Гроза, как жрец, сожгла сирень
И дымом жертвенным застлала
Глаза и тучи. Расправляй
Губами вывих муравья.
Звон ведер сшиблен набекрень.
О, что за жадность: неба мало?!
В канаве бьется сто сердец.
Гроза сожгла сирень, как жрец.
В эмали — луг. Его лазурь,
Когда бы зябли, — соскоблили.
Но даже зяблик не спешит
Стряхнуть алмазный хмель с души.
У кадок пьют еще грозу
Из сладких шапок изобилья,
И клевер бурен и багров
В бордовых брызгах маляров.
К малине липнут комары.
Однако ж хобот малярийный,
Как раз сюда вот, изувер,
Где роскошь лета розовей?!
Сквозь блузу заронить нарыв
И сняться красной балериной?
Всадить стрекало озорства,
Где кровь как мокрая листва?!
О, верь игре моей, и верь
Гремящей вслед тебе мигрени!
Так гневу дня судьба гореть
Дичком в черешенной коре.
Поверила?
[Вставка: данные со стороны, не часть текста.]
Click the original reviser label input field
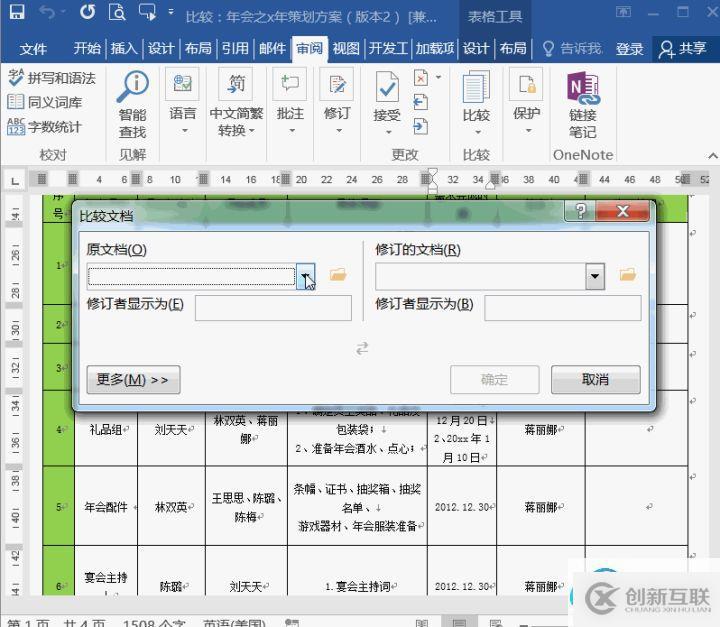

Теперь, теперь
Приблизь лицо, и, в озареньи
Святого лета твоего,
Раздую я в пожар его!
Я от тебя не утаю:
Ты прячешь губы в снег жасмина,
Я чую на моих тот снег,
Он тает на моих во сне.
Куда мне радость деть мою?
В стихи, в графленую осьмину?
У них растрескались уста
От ядов писчего листа.
Они, с алфавитом в борьбе,
Горят румянцем на тебе.
Нет, не я вам печаль причинил.
Я не стоил забвения родины.
Это солнце горело на каплях чернил,
Как в кистях запыленной смородины.
И в крови моих мыслей и писем
Завелась кошениль.
Этот пурпур червца от меня независим.
Нет, не я вам печаль причинил.
Это вечер из пыли лепился и, пышучи,
Целовал вас, задохшися в охре, пыльцой.